- What is required -
Can you turn everything from the line containing "Open more options on OkImListening's post" down to the line containing "Action: pos(15,66)" into a Markdown table with the columns Row and Line, giving each line a numbered row and leaving out blank lines?

Rows of pointing data:

* * *

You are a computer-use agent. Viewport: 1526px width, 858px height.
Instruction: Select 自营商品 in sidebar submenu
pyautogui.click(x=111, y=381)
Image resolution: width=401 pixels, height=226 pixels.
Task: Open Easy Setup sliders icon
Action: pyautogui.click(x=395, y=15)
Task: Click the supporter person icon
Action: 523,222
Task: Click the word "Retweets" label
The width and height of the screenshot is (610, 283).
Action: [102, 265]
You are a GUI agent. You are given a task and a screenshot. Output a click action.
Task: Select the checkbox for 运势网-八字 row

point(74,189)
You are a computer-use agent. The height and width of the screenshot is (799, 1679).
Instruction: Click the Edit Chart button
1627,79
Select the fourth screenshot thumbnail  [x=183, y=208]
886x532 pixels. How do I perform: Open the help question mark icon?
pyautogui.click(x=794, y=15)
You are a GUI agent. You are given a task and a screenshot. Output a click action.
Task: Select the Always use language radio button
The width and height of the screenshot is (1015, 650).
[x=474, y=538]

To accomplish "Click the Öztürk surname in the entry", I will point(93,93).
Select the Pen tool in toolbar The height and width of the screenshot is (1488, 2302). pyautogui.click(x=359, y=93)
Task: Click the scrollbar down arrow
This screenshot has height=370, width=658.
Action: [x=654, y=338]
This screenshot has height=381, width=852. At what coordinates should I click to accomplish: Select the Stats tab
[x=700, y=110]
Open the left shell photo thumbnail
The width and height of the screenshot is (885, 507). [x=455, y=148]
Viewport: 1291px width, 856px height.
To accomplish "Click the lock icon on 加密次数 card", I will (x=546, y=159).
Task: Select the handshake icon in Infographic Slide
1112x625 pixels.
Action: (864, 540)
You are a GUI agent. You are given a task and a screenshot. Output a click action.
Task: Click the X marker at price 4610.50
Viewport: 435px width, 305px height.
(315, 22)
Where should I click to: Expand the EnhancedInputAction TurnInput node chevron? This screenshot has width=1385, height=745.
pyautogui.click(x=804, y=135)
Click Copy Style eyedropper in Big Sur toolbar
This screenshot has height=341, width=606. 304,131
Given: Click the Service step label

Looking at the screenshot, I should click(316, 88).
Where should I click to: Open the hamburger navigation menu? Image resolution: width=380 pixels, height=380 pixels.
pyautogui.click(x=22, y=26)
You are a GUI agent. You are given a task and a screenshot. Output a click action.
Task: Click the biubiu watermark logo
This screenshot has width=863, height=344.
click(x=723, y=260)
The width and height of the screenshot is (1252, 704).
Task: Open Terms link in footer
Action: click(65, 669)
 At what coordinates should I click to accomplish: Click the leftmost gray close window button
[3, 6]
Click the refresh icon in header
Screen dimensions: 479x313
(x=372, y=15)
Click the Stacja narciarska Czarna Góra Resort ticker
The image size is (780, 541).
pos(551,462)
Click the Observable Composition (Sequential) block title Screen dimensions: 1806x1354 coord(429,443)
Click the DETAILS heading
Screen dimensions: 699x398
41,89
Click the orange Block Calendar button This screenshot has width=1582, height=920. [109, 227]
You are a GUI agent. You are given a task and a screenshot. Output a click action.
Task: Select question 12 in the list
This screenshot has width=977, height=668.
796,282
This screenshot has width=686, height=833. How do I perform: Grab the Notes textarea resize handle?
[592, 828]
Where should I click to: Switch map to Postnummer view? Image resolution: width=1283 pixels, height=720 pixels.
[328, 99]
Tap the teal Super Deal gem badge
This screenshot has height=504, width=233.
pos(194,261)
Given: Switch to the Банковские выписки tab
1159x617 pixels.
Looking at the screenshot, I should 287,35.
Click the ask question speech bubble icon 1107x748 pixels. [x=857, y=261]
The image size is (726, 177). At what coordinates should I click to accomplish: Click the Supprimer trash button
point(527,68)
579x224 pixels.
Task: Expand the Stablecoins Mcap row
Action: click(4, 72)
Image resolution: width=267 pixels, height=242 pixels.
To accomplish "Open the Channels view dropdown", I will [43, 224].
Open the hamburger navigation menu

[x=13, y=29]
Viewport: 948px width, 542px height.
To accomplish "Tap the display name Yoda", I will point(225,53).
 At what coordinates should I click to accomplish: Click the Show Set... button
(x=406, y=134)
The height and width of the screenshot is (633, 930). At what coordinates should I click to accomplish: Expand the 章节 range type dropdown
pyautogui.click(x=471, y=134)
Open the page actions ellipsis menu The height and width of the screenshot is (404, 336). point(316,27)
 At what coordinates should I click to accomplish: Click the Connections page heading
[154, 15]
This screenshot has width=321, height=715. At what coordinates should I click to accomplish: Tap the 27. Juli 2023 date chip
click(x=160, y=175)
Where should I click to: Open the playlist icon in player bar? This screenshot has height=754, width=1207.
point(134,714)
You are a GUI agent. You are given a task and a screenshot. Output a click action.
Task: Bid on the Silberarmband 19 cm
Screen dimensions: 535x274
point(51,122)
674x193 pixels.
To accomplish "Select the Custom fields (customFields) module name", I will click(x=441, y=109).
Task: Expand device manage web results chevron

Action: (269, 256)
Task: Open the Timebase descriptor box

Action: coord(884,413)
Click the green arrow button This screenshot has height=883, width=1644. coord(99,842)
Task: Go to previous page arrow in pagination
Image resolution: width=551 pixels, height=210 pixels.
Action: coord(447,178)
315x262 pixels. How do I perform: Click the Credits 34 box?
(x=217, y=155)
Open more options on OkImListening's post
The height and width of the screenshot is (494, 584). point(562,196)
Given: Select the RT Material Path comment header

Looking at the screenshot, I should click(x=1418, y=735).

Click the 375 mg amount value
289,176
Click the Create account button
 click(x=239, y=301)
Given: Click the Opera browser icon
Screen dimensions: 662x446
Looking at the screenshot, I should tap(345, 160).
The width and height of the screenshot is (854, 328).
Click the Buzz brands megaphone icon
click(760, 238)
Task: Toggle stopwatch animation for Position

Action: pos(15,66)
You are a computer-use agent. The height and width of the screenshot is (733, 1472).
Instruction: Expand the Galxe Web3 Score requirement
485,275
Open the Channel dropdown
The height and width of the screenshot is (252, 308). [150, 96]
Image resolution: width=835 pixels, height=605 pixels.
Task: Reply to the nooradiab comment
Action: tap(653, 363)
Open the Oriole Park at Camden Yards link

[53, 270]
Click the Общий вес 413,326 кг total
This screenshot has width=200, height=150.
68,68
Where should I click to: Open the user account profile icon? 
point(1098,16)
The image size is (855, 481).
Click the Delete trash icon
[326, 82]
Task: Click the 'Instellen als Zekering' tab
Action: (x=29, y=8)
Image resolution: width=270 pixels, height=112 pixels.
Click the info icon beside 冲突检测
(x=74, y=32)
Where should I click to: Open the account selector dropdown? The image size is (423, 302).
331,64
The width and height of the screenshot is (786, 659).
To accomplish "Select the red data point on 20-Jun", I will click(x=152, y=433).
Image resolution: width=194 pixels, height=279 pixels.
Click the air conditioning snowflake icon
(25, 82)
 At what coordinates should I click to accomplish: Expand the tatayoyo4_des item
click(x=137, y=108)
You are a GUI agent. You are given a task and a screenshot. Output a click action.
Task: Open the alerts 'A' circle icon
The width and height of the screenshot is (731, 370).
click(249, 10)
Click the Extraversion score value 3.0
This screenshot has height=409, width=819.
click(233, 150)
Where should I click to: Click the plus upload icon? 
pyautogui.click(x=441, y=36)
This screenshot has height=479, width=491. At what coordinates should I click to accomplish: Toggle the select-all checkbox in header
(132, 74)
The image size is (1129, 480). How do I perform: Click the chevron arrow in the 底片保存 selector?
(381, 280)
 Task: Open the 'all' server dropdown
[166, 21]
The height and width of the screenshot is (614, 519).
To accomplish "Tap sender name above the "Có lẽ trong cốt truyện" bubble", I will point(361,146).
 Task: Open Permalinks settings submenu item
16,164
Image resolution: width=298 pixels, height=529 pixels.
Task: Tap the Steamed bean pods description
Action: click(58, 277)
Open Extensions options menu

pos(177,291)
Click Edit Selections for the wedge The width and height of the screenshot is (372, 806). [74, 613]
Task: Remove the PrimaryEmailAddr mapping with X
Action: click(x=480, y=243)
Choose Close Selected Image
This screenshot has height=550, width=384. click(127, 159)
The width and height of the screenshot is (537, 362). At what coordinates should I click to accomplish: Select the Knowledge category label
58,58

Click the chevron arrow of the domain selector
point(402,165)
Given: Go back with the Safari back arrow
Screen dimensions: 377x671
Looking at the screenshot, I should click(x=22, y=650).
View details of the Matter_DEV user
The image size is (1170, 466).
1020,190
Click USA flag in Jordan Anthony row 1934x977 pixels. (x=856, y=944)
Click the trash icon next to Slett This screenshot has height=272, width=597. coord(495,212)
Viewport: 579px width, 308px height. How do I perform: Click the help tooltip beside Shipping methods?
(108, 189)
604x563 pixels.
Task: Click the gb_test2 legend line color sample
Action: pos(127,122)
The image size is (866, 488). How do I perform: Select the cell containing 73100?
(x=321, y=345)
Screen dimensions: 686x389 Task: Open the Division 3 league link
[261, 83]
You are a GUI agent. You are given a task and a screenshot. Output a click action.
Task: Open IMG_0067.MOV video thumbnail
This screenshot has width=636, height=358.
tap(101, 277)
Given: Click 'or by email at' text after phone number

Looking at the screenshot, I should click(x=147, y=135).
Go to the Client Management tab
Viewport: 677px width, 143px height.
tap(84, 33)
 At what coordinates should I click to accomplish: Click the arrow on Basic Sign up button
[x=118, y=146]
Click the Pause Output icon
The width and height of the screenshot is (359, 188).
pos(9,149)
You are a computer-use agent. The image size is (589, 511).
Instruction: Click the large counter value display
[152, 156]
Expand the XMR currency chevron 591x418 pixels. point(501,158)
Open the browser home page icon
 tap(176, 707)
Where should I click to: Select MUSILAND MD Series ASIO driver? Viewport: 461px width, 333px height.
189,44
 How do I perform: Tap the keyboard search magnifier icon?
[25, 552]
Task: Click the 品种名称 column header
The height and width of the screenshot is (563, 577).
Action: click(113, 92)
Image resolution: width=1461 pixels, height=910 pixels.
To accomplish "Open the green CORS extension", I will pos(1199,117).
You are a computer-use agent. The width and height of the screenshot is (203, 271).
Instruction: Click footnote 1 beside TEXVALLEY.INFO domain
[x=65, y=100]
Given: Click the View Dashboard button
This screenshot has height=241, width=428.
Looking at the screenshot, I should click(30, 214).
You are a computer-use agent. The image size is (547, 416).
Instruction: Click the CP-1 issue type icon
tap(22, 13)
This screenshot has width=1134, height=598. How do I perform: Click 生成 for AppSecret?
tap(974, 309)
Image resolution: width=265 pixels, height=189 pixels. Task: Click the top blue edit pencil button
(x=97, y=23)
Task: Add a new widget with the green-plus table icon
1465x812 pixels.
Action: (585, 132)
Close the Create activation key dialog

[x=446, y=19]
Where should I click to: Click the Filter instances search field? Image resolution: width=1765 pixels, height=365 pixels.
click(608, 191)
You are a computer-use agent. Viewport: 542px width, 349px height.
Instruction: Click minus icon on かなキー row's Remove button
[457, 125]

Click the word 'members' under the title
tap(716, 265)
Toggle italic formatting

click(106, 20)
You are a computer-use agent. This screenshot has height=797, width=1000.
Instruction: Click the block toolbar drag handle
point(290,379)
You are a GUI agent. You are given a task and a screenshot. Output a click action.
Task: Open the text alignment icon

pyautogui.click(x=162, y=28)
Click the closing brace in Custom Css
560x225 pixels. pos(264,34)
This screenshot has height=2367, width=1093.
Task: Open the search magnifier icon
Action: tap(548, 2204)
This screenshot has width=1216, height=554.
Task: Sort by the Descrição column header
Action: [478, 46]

* * *

- Task answer -
| Row | Line |
|---|---|
| 1 | Open more options on OkImListening's post |
| 2 | The height and width of the screenshot is (494, 584). point(562,196) |
| 3 | Given: Select the RT Material Path comment header |
| 4 | Looking at the screenshot, I should click(x=1418, y=735). |
| 5 | Click the 375 mg amount value |
| 6 | 289,176 |
| 7 | Click the Create account button |
| 8 |  click(x=239, y=301) |
| 9 | Given: Click the Opera browser icon |
| 10 | Screen dimensions: 662x446 |
| 11 | Looking at the screenshot, I should tap(345, 160). |
| 12 | The width and height of the screenshot is (854, 328). |
| 13 | Click the Buzz brands megaphone icon |
| 14 | click(760, 238) |
| 15 | Task: Toggle stopwatch animation for Position |
| 16 | Action: pos(15,66) |